■ **WHAT TO WORK ON**: Find the lines below that contain the string "Donate". Copy each one.

■ **SUPPLIED RECORDS**:

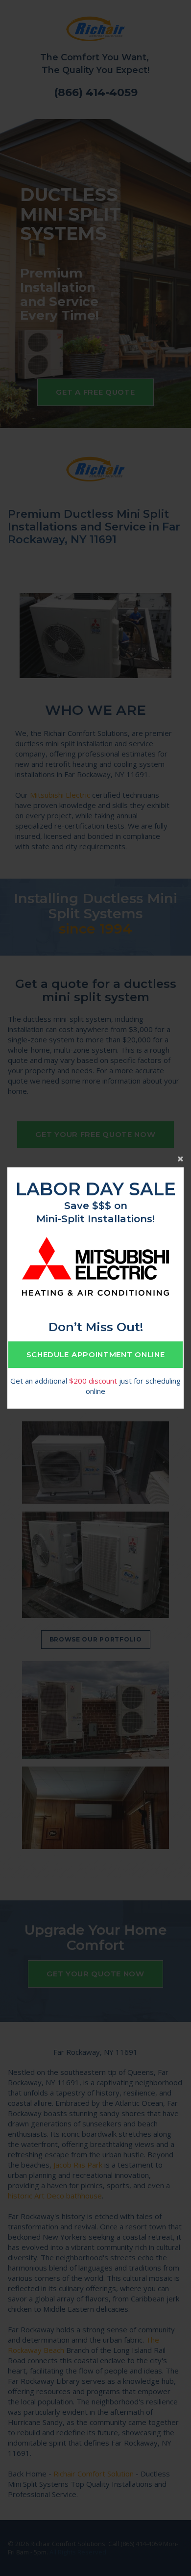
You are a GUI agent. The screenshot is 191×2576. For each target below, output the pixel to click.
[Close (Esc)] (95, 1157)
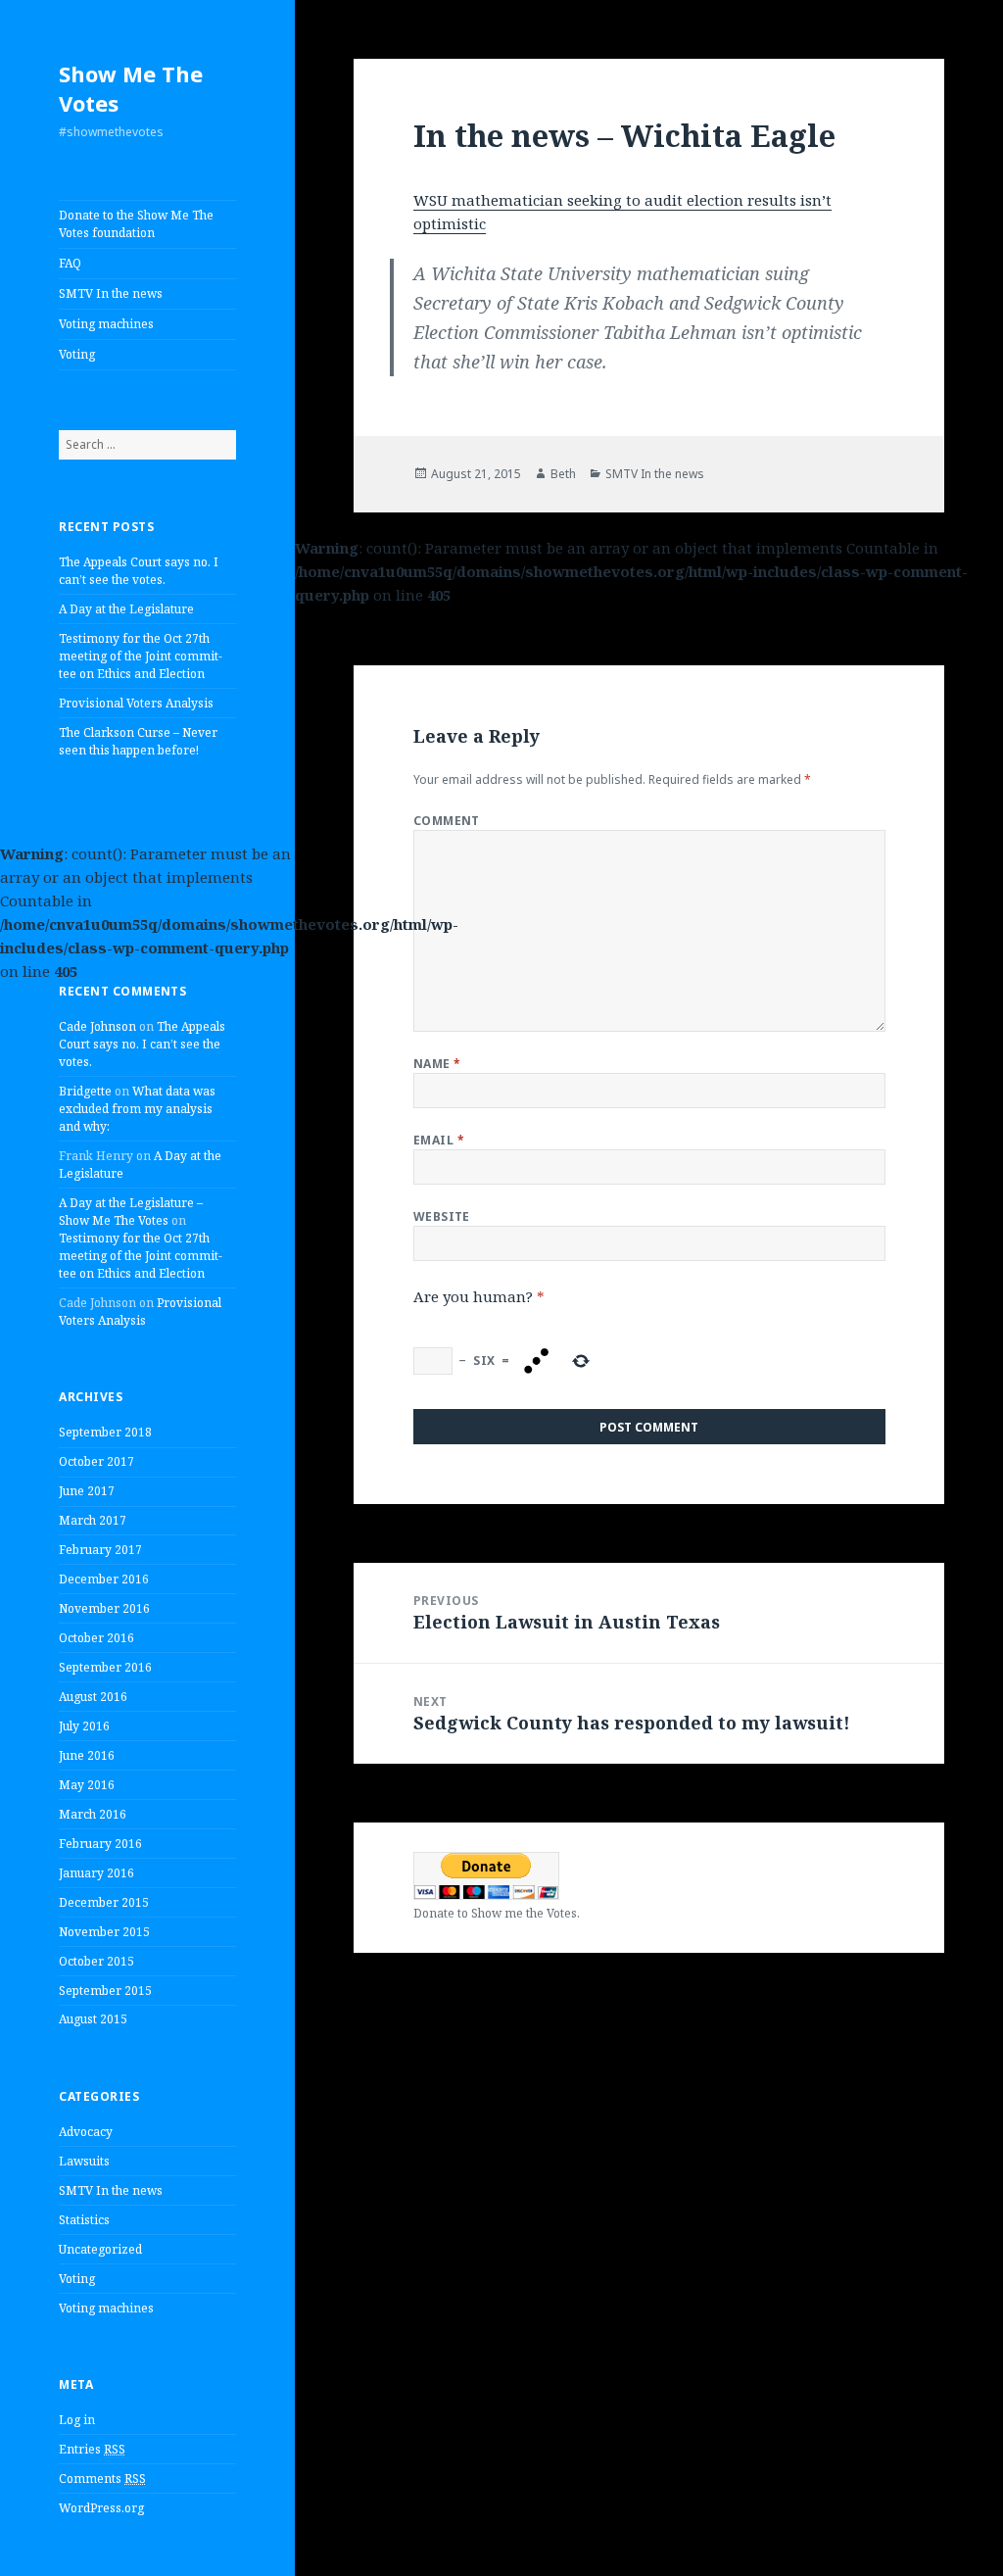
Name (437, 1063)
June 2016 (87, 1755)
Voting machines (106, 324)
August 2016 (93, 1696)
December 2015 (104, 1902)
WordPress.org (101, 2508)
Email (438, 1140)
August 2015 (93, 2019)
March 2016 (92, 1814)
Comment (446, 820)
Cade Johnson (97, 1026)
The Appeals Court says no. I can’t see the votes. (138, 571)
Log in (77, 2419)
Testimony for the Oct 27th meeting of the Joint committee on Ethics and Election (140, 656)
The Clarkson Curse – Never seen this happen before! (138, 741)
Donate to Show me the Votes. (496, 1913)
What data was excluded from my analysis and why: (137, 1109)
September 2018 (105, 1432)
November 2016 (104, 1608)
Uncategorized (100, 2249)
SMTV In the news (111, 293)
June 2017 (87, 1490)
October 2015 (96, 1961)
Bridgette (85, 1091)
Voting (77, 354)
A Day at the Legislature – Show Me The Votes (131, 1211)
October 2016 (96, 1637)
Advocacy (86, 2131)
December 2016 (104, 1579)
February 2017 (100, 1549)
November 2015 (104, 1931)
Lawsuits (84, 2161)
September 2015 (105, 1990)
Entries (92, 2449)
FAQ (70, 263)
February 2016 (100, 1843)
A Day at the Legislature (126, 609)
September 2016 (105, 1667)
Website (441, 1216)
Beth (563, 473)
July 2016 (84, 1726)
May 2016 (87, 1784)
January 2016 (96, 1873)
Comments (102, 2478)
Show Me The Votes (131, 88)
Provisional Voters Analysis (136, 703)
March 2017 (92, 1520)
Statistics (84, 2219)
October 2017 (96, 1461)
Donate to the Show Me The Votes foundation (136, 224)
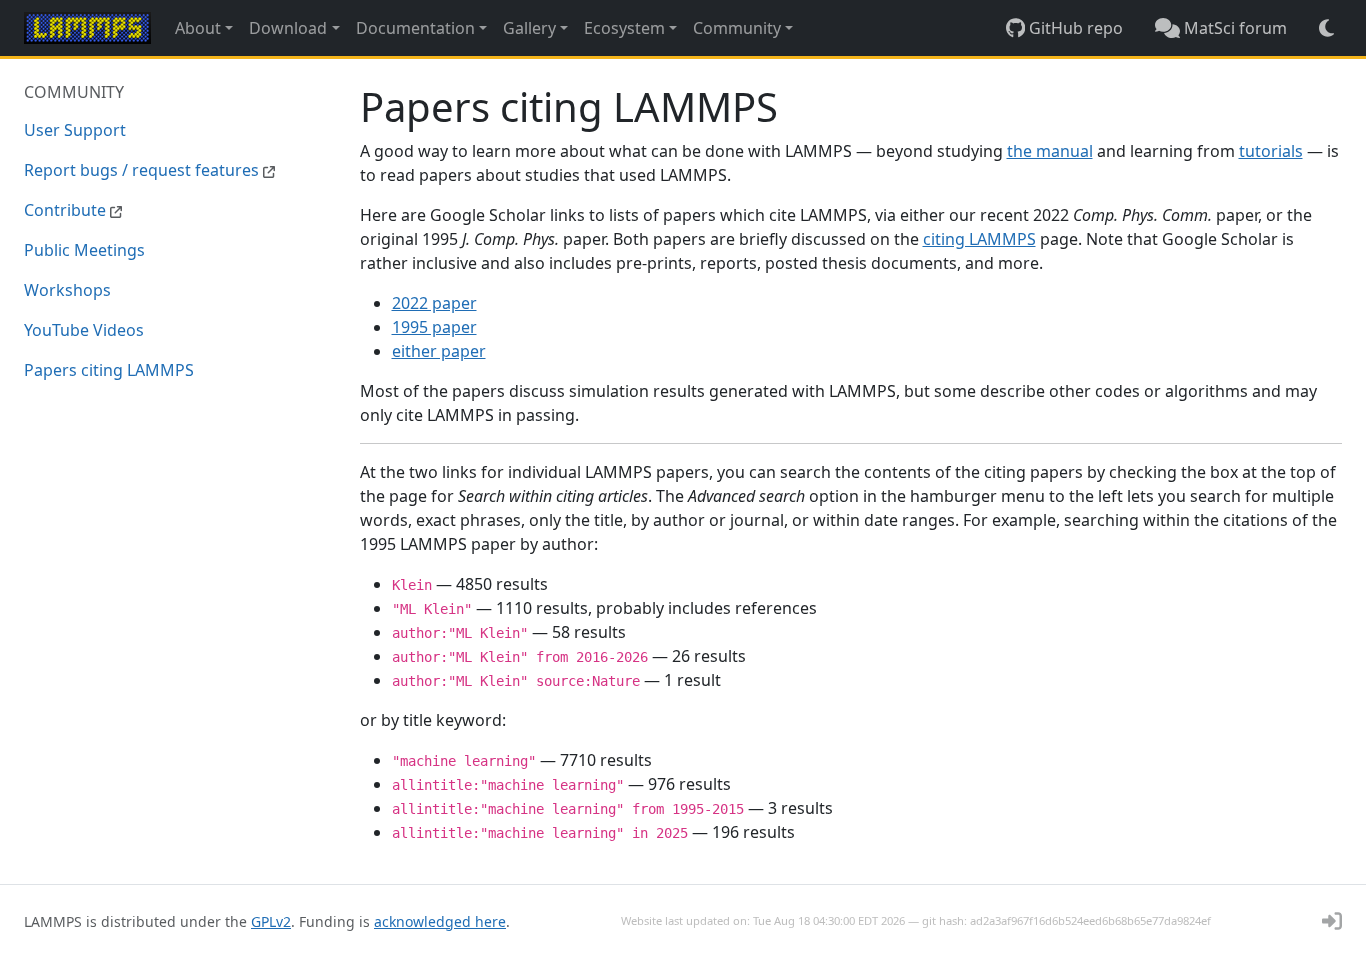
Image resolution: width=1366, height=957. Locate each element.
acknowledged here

■ **RESULT OF THIS TASK**:
Donate to Show me the Votes. (496, 1913)
Donate to the Show Me The Votes foundation (136, 224)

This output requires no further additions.